Toyota Yaris GRMN Review and Prices
The Toyota Yaris GRMN is a fast small car that’ll handle track days and – because just 600 will be sold globally – is also rare, but you’d have to be a real enthusiast to pay the high price
What's not so good
Find out more about the Toyota Yaris GRMN
The Toyota Yaris GRMN (Gazoo Racing Meister of Nurburgring… we’ll stick to the abbreviation!) is a small hatchback with a powerful, supercharged engine and a driving experience that can’t fail to put a smile on your face.
You get a large hint towards the latter the moment you set eyes on the GRMN’s rally car styling.
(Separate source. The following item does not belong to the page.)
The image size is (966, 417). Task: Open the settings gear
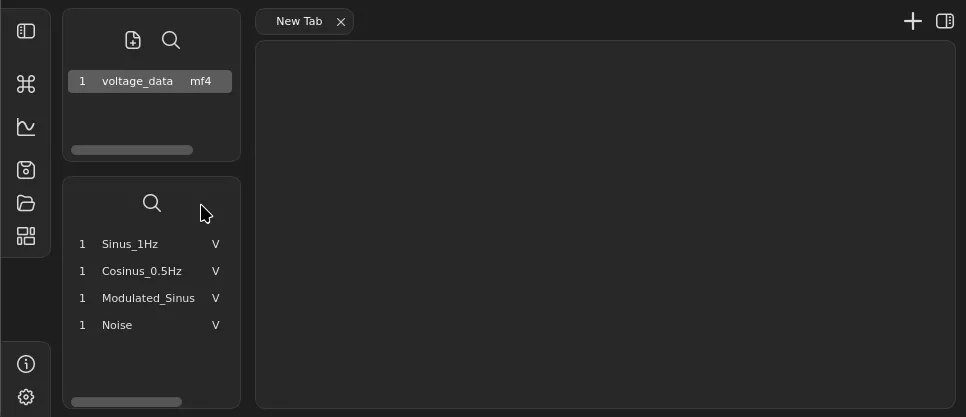tap(26, 397)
It has colourful decals, lowered suspension and lightweight 17-inch BBS alloy wheels. There’s an aero pack to go with it including revised front and back bumpers, a rear diffuser (with a sports exhaust sprouting out the middle of it), new wing mirrors and a roof-mounted spoiler.
The interior is a more subtle affair. You get a pair of body-hugging front sports seats finished in a suede-like material (called Ultrasuede), a three-spoke steering wheel borrowed from the Toyota GT86 sports car and a few choice aluminium-look trim pieces.
First and foremost however, this is a sensible Yaris, so the cabin feels well put together for a small, relatively cheap car.
Unfortunately, that also means the 6.1-inch touchscreen sat-nav system hasn’t changed from the regular Yaris, and its route guidance can be hard to follow at times. That said, it’s easy enough to punch in a postcode and two rows of conventional buttons on either side of the screen make it simple to jump between menus.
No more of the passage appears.